Different components of shelterin are dedicated to different aspects of the end-protection problem. TRF2 represses the ATM kinase signaling pathway (A), whereas POT1 ensures that the ATR kinase is not activated (B). In addition, TRF2 is the main repressor of NHEJ at telomeres, although POT1 contributes to the repression of NHEJ, especially after DNA replication. Both TRF2 and POT1 function to block HDR at telomeres (not shown). TRF2 is proposed to block NHEJ and ATM kinase signaling by forming the t-loop. In the t-loop structure (A), the telomere end is hidden from the DNA end sensor MRN that activates the ATM kinase pathway (MRN), and the Ku70/80 ring (which initiates NHEJ) will not be able to load onto the chromosome end. In (B), POT1 is proposed to block ATR kinase signaling by preventing the binding of RPA, the single-stranded DNA binding protein that activates the ATR kinase pathway. POT1 could block RPA from binding to the single-stranded telomeric DNA either when present at the telomere terminus (as shown) or when exposed in the D loop of the t-loop configuration.

Fig. 4

Different solutions to the end-protection problem. At mammalian telomeres, the presence of shelterin and the t-loop structure together ensure the repression of the four pathways that threaten telomeres throughout the cell cycle (top).

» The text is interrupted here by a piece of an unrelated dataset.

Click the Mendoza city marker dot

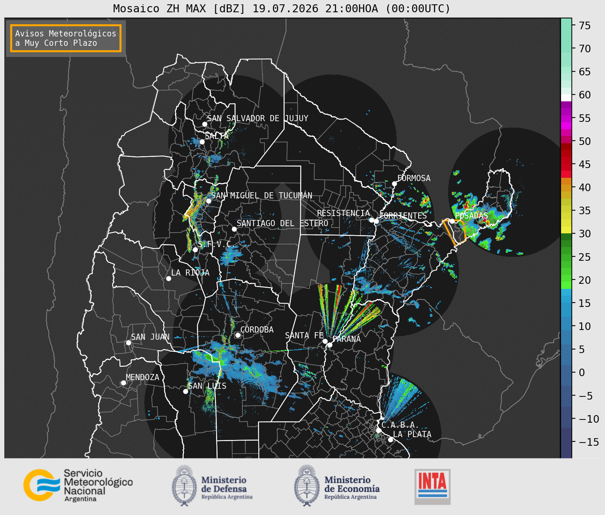[123, 383]
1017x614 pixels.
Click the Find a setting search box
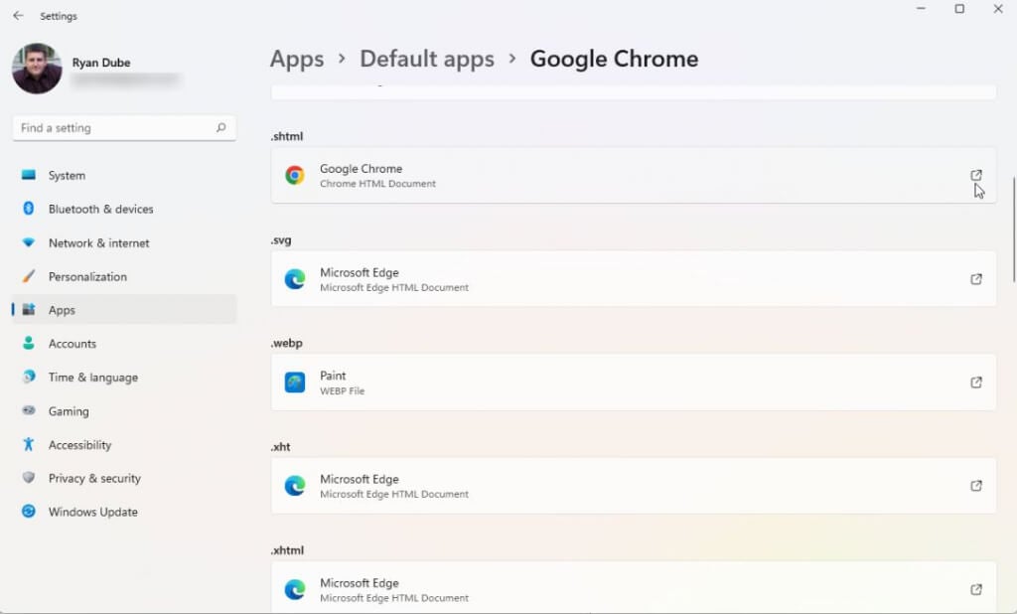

The DNA damage response in budding yeast is not the same as in mammalian cells, hence budding yeast telomeres face a different set of threats (bottom). Whereas Mec1 (ATR equivalent) is a major threat, Tel1 (ATM-like) is not, and HDR is less stringently repressed at budding yeast telomeres than in mammals. Budding yeast telomeres appear tailored to cope with this simpler set of problems, which may explain why none of the shelterin components, except for Rap1, are conserved (bottom). Shelterin is at telomeres throughout the cell cycle, whereas Cdc13/Stn1/Ten1 is not at telomeres before the initiation of DNA replication (not shown).